In MySQL Workbench 6.0 two new additions have been made to the supported RDBMS sources list in the Migration Wizard: Sybase SQLAnywhere and SQLite. In this tutorial I’m going to show you how to migrate your Sybase SQLAnywhere databases to MySQL.
As usual, we’ll start with a couple assumptions:
You have MySQL Workbench 6.0 installed.
You have a running Sybase SQLAnywhere database in your local computer (i.e. the computer where you are running MySQL Workbench. I’ll be using the demo database that Sybase distributes with SQLAnywhere 12.
A running MySQL Server instance with proper user access is available and you are able to connect to it from MySQL Workbench. The Migration Wizard supports MySQL versions from 5.1 onwards so make sure you have a supported version. For this tutorial I’m using MySQL Server 5.6.12 CE installed in a virtual box inside my home network.

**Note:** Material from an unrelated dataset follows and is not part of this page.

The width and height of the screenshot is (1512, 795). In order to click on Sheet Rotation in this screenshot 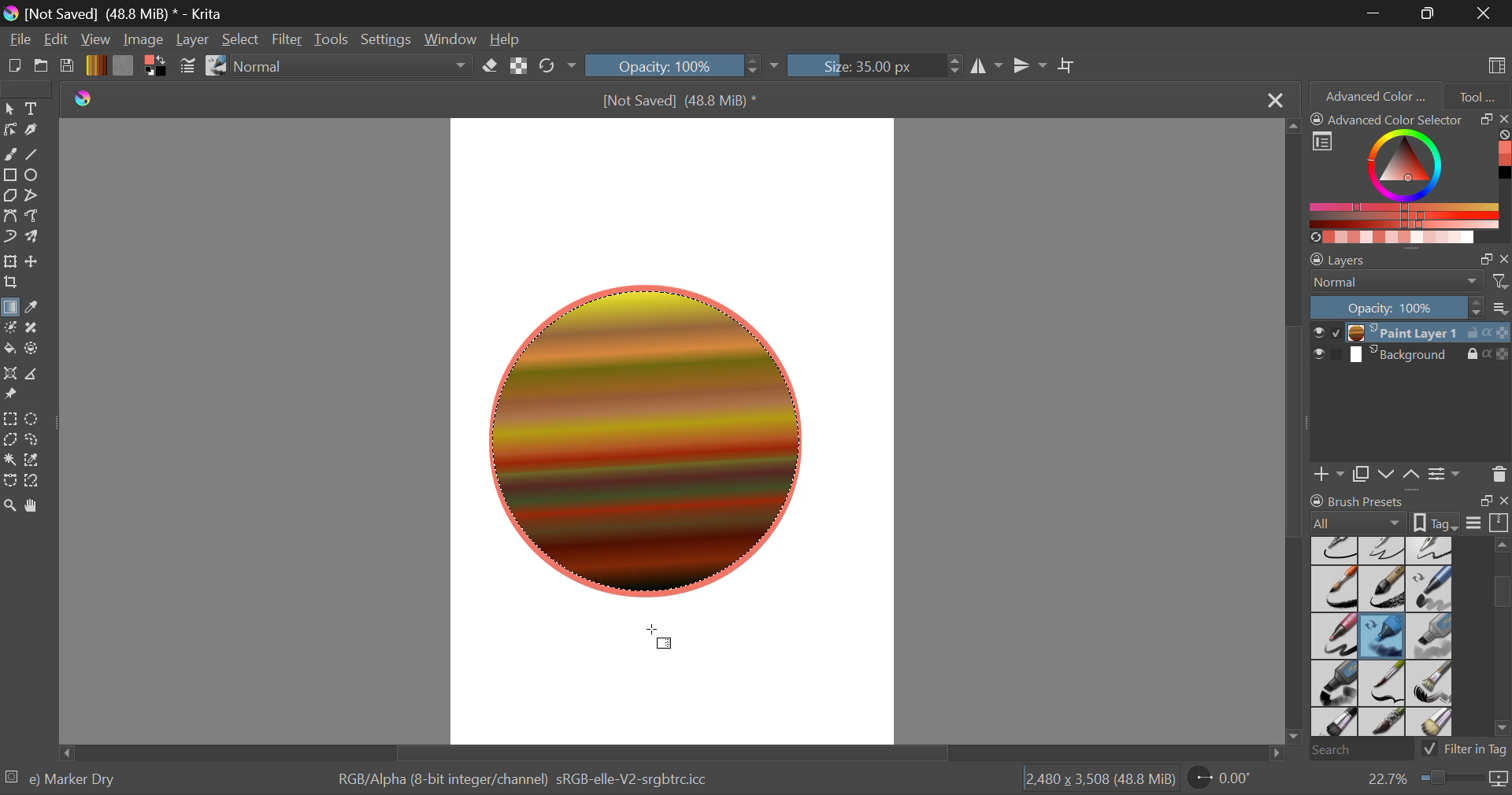, I will do `click(1228, 779)`.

One cool new feature we’ve added to the MySQL Migration Wizard in the 6.0 release is its ability to use Python DB API modules to communicate with the source RDBMSes. We are not abandoning ODBC, but we want you to have more options (= more freedom) for connecting to your source RDBMSes. As it turns out, some RDBMSes don’t provide ODBC drivers compatible with iODBC, the ODBC driver manager that we officially support for Linux and Mac OS X. And, saddly, one of these RDBMSes is Sybase SQLAnywhere.
If you are a Windows user, you’ll be better off by downloading the SQL Anywhere ODBC driver from the Sybase website and using it instead of the sqlanydb module.